E daí que se segue? Bora para mais uma Comissão Parlamentar de Inquérito inócua, com honras de transmissão em direto, perguntas para lá, evasivas, mentiras, inverdades, cabalas e anti-patriotismos para cá. Já se sabe, as comissões são para inquirir, não para julgar. Para isso servem os tribunais e é deixar à injustiça o que é da injustiça. Como se sabe, a justiça tarda mas não falha. Ou será: a justiça tarda e as mais das vezes falha? A participação da Ministra da Justiça revelou-se muito esclarecedora: a culpa das mentiras no currículo do Procurador Europeu foi dos serviços. E então não é que a responsável pelos serviços era a própria Ministra!!! Ficaria bem feiozinho e para cima de “relezinhos” Portugal estar na Presidência da União Europeia e atrapalhar-se com este vexame do alegado “arranjismo” ao Procurador José Guerra? António Costa acha que não. O PS acha que não. O PCP acha que nim, respaldando estranhamente esta rebaldaria. Os restantes partidos acharam que sim, que o rei vai nu e não há como cobrir-lhe as partes pudendas.

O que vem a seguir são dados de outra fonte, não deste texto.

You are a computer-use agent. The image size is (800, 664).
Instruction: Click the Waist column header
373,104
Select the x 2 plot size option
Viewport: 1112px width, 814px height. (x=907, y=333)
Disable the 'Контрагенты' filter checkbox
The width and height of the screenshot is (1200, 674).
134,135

Para uma larga maioria do atual governo, obviamente que tudo foi transparente, pleno de lisura, isenção e rigor. Numa palavra: Justiça. Ainda me dei à maçada de ouvir os jogos malabares da argumentação “ad nauseam” de alguns representantes do partido socialista, mas foi tudo tão ridículo, tão mal disfarçado, tão coxo e mal-amanhado que acabei por adormecer, não sei se do melodramático embalo, se da olímpica estafa.

Portugal anda nas bocas do mundo e a imagem internacional do país talvez nunca tenha sido tão amarrotada. O terceiro-mundismo europeu agora foi forçado a sentar-se de cócoras perante o Parlamento Europeu para dizer de sua (in)justiça. Não, que nós não somos menos que os outros. Sim, porque em Portugal ainda há lei, Justiça, regras e então de respeitinho pelos seus alçapões, labirintos e hermenêuticas kafkianas nem se fala. Aproveitem, pois, caros concidadãos europeus, a exemplar e absolutamente edificante lição de amizade e fraternidade da nossa (ainda?) senhora Ministra da Justiça e, pelo nome da santa, deixem-se dessas miudezas de meritocracias e outros conceitos idealistas que tais em regimes democráticos.

Da minha parte, como português, devo confessar que me custou assistir ao modo trovejante como António Costa parecia estar a defender um ataque terrorista à obra da Madre Teresa de Calcutá.

Igualmente bonito de se ver foi, já no decurso desta semana, a ministra Van Dunem chamada ao Parlamento Europeu (Que remédio!), a procurar fintar os parlamentares, tentando marcar golos com a mão de Deus, ou em fora-de-jogo, mas consta que por aquelas paragens há árbitros a sério e, no caso vertente de dúvida, para não dizer suspeita, vai ter de haver recurso às imagens e parecer do VAR, até se provar que os lances foram ou não irregulares.

Entretanto, o Procurador da simpatia/amiguismo/confiança política de Costa e da senhora Ministra da Justiça anda algures perdido na assistência até que alguém venha aos altifalantes do Estádio Internacional de Bruxelas chamar a contas o proprietário da viatura de matrícula tal e tal, tão mal estacionado como um elefante na sala, a atravancar o trânsito prioritário de quem cumpriu as regras comunitárias e os normativos europeus.

Tomara que o primarismo com que se tentou disfarçar o indisfarçável e justificar o injustificável, com o descaramento próprio de quem julga estar a falar para um poio de couves, tenha verdadeira e definitiva clarificação, e que daí decorram consequências efetivas. Não a demissão da Ministra da Justiça por iniciativa própria, a avaliar pelo seu discurso e atitude, mas por força da imposição da verdade e do seu apuramento nas mais altas instâncias do Parlamento Europeu, provando-se que a história não está apenas mal contada.

Pode até ser que os protagonistas desta “embrulhada” astuciosa acabem por passar incólumes e durmam o sono dos justos na farfalhuda almofada da impunidade, mas não será menos verdade que a perceção europeia sobre o Estado da Justiça no nosso país já não se furta à inevitável imagem enodoada do vexame e descredibilização internacionais.